There are several proposals before Congress, including one that would raise the federal tax by $1.50 over two years. Although some people believe the final price increase will be much less, there is still little doubt a sizable increase is coming at the federal level, in addition to new taxes on cigarettes pending in all 50 states.

Jack Maxwell, industry analyst with Davenport & Co., Richmond, Va., said the conventional wisdom is that consumption declines 4% for every 10% price increase. Since most smokers are blue-collar workers who can "ill afford a price increase from $2 to $4," the likely result would be a sharp uptick in sales of value-price smokes.

When asked what cigarette marketer would win in that scenario, he said: "Nobody. They all go down the tubes."


And the biggest marketer of value-price brands doesn't expect any boom in sales.

Brown & Williamson Tobacco Corp., in an unusual display of candor, already has stated publicly that it would go down hardest and fastest. Chairman-CEO N.G. Brookes told the Senate Commerce Committee last month that B&W would be most severely affected because of its heavy reliance on value-price cigarette brands.

Mr. Brookes also said the industry deal with state attorneys general to restrict advertising and pay $368.5 billion over the next 25 years for healthcare costs would result in overall cigarette consumption declines of 33% and slice industry profits in half within five years.

B&W, with a 16% share of market, will suffer the most, he said, because its strongest business is low-price cigarettes and its profit margin is lower.

"The largest cigarette manufacturer [Philip Morris USA] has three times our domestic market share but six times our domestic operating income," Mr. Brookes said.


Any attempt on B&W's part to raise prices beyond the tax hike would backfire since its niche is in the cheaper brands.

Moreover, he said proposed ad restrictions would hamper B&W's efforts to communicate its niche appeal.

"Historically, advertising and marketing restrictions tend to entrench established, well-known brands," Mr. Brookes said, adding that he expects full-price brands to adjust prices to better compete with value-price cigarettes.

"Since `Marlboro Friday' in 1993, discounting of premium brands has been an important strategy for our competitors," he said.

Mr. Maxwell's figures show that while B&W does lead the value-price segment, with a 33.7% share, R.J. Reynolds Tobacco Co. is right on its tail with a 32% share. Market leader Philip Morris has a 24.8% share.

Industry analysts said that with higher prices, a thriving black market will result.


Manny Goldman, an analyst with PaineWebber, San Franciso, said that when a big price increase hit in Canada 10 years ago, the market fell from 46 billion cigarettes to 35 billion. But exports jumped from 2 billion to 10 billion, with much of that product coming back "under the table as imports -- from Toronto to Buffalo to Toronto," he said, "on which no domestic taxes were paid."
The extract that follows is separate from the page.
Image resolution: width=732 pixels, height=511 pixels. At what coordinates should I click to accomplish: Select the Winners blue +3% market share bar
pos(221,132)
Gary Black, analyst at Sanford C. Bernstein & Co., said that even though it will be tough for smokers to afford cigarettes after a big tax increase, sales of value brands won't outpace those of full-price brands.

Tobacco-only stores, dependent on cigarettes for all their profit, will probably reduce their markup to the 8% to 10% range from a current 22%, he said, to keep customers coming in. That will benefit full-price brands.

"The volume drivers [at those retailers] aren't Doral or GPC," Mr. Black said.


Wholesaler consolidation, already rife, also should increase as profit margins grow thinner. A wholesaler in Washington state said that in his market distributors have already gone from 30 in 1973 to 18 currently.

"We'll just have to ride out this next storm," he said.

The National Association of Convenience Stores sees the major problem with a big price boost as theft.

"It's fundamentally a crime problem," said a lobbyist for the group.

As a cigarette carton's price rises from $20 to $35, he said, "the product could be worth more than the cash in the register."